Last week’s Arts! Festival (from February 19-24) included a wide range of activities and events: the Vagina Monologues, a visit from accomplished Polish artist Agata Olek, the Wesleyan College Fire-dancing Team, a masquerade ball at the Creative Arts House, to name a few. Arts! Fest is organized and run by the Colgate Arts Initiative, a student group which was founded four years ago with the intention of promoting the thriving, yet sometimes seemingly obscure, arts presence and talent at Colgate. Senior Rachel Vining, a board member of the Arts Initiative, planned with a group of roughly twelve others starting from the first day of school in the fall ’06 right up until the week of the festival itself.

“The purpose of the festival is to promote all the arts we have going on at campus right now; it’s hard to squeeze it all into one week,” Vining said. “We try to get involved as many arts groups as possible and not necessarily to create new events but to highlight what’s already going on [sort of] in the hopes of creating more of a connection between the arts community here.” Arts! Fest certainly involves a wide range of art organizations on campus: theatre, improv comedy, music, arts bizarre and more.

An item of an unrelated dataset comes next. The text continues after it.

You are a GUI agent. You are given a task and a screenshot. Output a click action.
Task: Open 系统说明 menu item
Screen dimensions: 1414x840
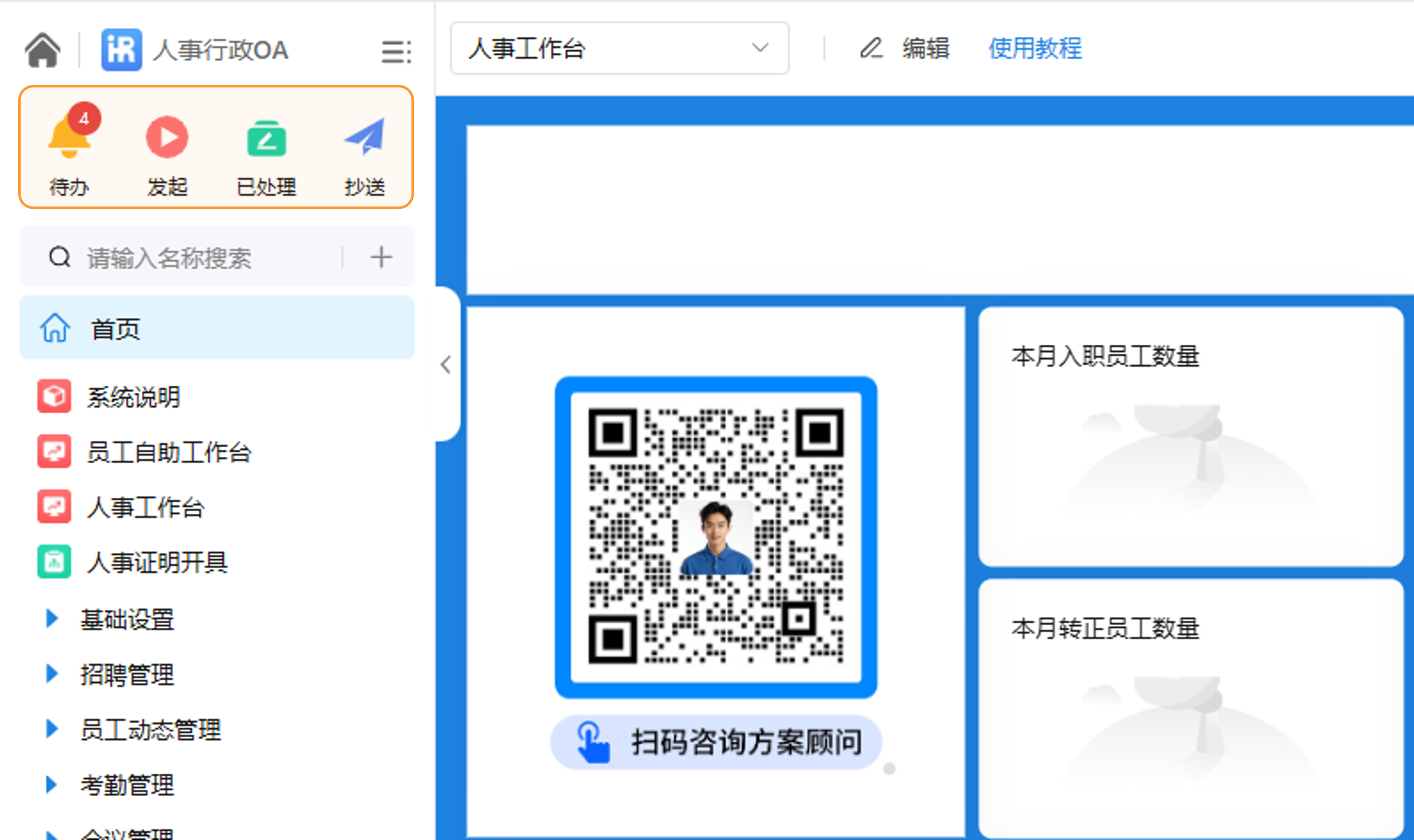pos(134,396)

What makes Arts! Fest so special is the invitation it extends, not only to Colgate students but to the general community as well, to participate. Workshops ran Monday-Thursday of last week specifically catered to local Hamilton children: Improv Comedy, Calligraphy, Clay and Kid TV. The Arts! Fest committee tactfully scheduled (as they did last year) the week to coincide with Hamilton Central’s February vacation.Colgate students were encouraged to bring their Sidekicks to the events.

Colgate students were also invited to participate on collaborative public art projects with visiting artist Agata Olek. Olek, an artist who now working in the Big Apple, does a lot of work with off-beat materials. Her piece involving crocheted balloons still hangs in Little Hall: a grandiose project hanging from the ceiling to the bottom floor.

Though the weather may have been less than ideal for some to leave the warmth of dorm rooms, Arts! Fest broke up the monotony and dreariness of an upstate winter. Its presence in the winter is strategic both for this reason as well as all the planning the festival entails.

When asked how actual attendance compared to the expectation leading up to the festival, Vining commented, “I think in general attendance was pretty good. We actually had more people than I thought would turn out for the fire dancers on Friday night. I think we must have had 50 or 60 kids so that was really good. And we had a pretty good turnout for the masquerade ball. I guess one event we have to rethink logistically is the arts bazaar because we had trouble getting enough vendors this year.” Location, publicity and visibility may have been possible factors for why the arts bazaar was less popular. Students may also have noticed that absence of the lights on the quad this year; because of the excessive snow, the committee had to forgo the usually vibrant and magical night lights on the quad though Vining hinted possibly at their appearance during Spring Party Weekend.